Content Extraction API
Extract specific HTML elements (titles, headers, paragraphs) in a structured, LLM-ready format. Feed clean web data directly into RAG pipelines, content analysis tools, or AI applications without running your own scraper infrastructure.
Endpoint
HTTP
GET https://opengraph.io/api/1.1/extract/{encoded_url}?app_id=YOUR_APP_IDParameters
Path Parameters
| Parameter | Type | Description |
|---|---|---|
| encoded_url | string | Required. URL-encoded target URL |
Query Parameters
| Parameter | Type | Default | Description |
|---|---|---|---|
| app_id | string | - | Required. Your API key |
| html_elements | string | title,h1,h2,h3,h4,h5,p | Comma-separated list of HTML elements to extract |
| full_render | boolean | false | Enable JavaScript rendering |
| cache_ok | boolean | true | Allow cached results |
| use_proxy | boolean | false | Use standard proxy for protected sites |
| use_premium | boolean | false | Use residential proxy |
| use_superior | boolean | false | Use mobile proxy (highest success rate) |
| accept_lang | string | en-US | Language header for localized content |
Supported HTML Elements
| Element | Description |
|---|---|
| title | Page title tag |
| h1, h2, h3, h4, h5, h6 | Heading elements |
| p | Paragraphs |
| a | Links |
| li | List items |
| span | Span elements |
| div | Div elements |
Example Request
curl "https://opengraph.io/api/1.1/extract/https%3A%2F%2Fexample.com?app_id=YOUR_APP_ID&html_elements=title,h1,p"Example Response
Response
{
"tags": [
{
"tag": "title",
"innerText": "Example Domain",
"position": 0
},
{
"tag": "h1",
"innerText": "Example Domain",
"position": 1
},
{
"tag": "p",
"innerText": "This domain is for use in illustrative examples in documents.",
"position": 2
},
{
"tag": "p",
"innerText": "You may use this domain in literature without prior coordination.",
"position": 3
}
],
"concatenatedText": "Example Domain Example Domain This domain is for use in illustrative examples in documents. You may use this domain in literature without prior coordination.",
"requestInfo": {
"host": "example.com",
"responseCode": 200
}
}Response Fields
| Field | Description |
|---|---|
| tags | Array of extracted elements with tag name, text content, and position |
| concatenatedText | All extracted text joined together (useful for LLM summarization) |
| requestInfo | Metadata about the request |
LLM Tip: Use concatenatedText when feeding content to AI models for summarization. It provides clean text without HTML markup.

Required tasks ▸
(a) Translate this sentence from the Content Extraction API page into Spanish: "Feed clean web data directly into RAG pipelines, content analysis tools, or AI applications without running your own scraper infrastructure."
(b) On the Content Extraction API page, which query parameter turns on the mobile proxy?
(c) Write the next part of the Content Extraction API page, starting after its closing LLM tip.

Records shown ▸
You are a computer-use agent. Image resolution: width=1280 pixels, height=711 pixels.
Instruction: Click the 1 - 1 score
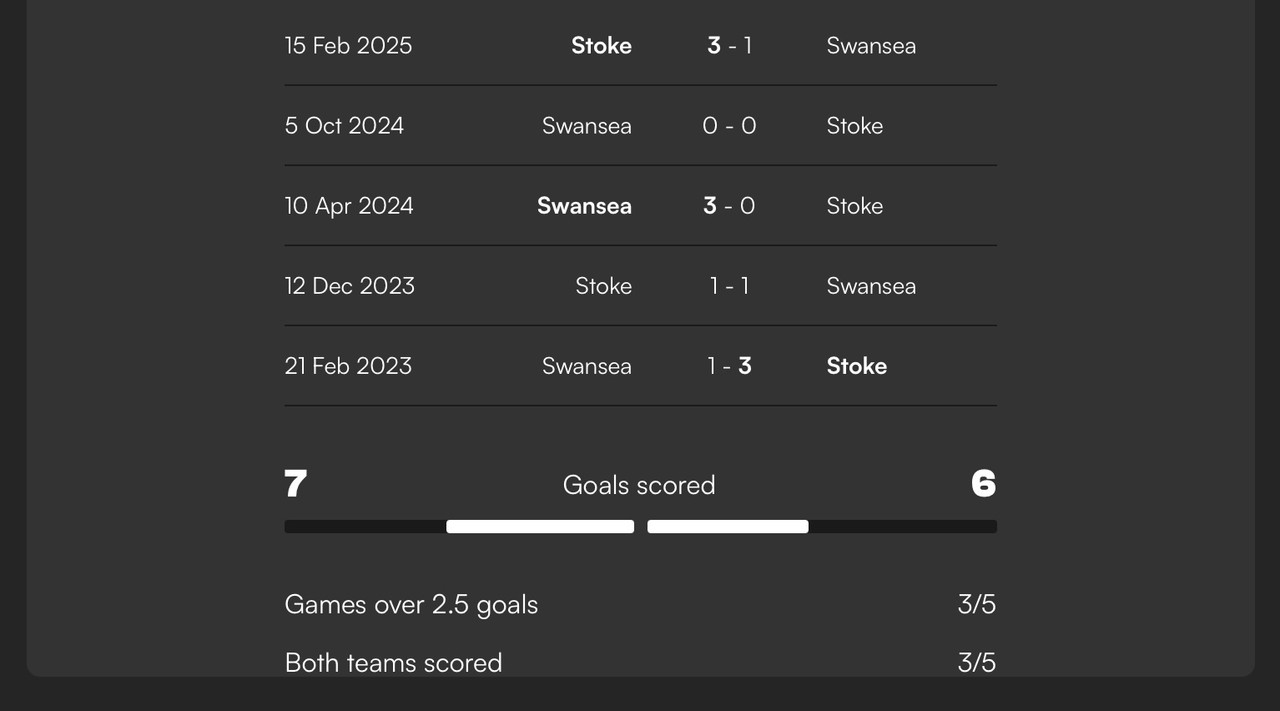(730, 286)
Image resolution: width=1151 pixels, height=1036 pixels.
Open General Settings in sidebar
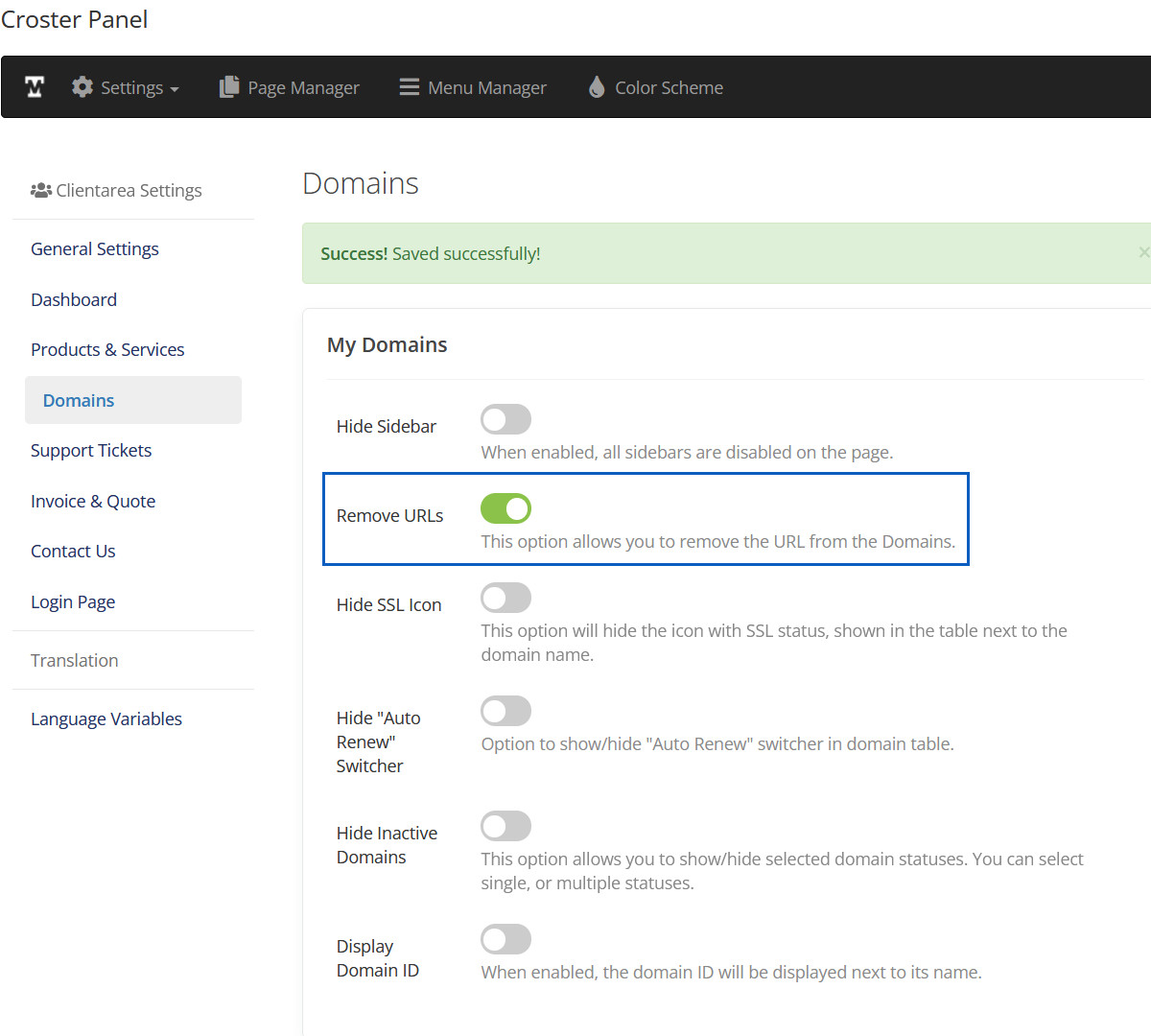click(x=95, y=249)
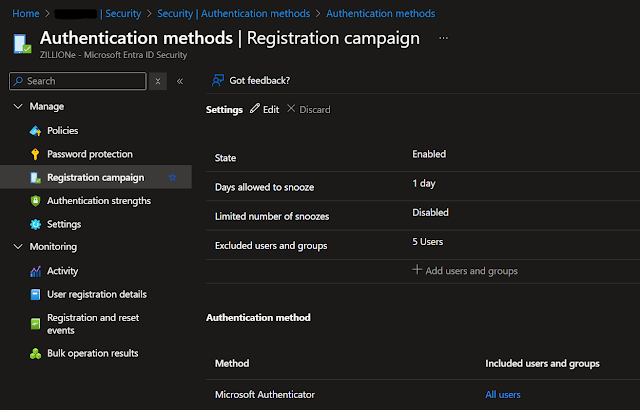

Answers for each item ▸
(a) Introduzca datos web limpios directamente en canalizaciones RAG, herramientas de análisis de contenido o aplicaciones de IA sin ejecutar su propia infraestructura de scraping.

(b) use_superior

(c)
Use Cases
- AI/LLM data pipelines – feed clean text to language models
- Content analysis and summarization
- SEO content auditing – check heading structure
- Research and data collection
- Automated reporting
MCP Tool
This endpoint is available as the Extract Content tool in the OpenGraph MCP Server. Your AI assistant can extract elements directly without writing any code.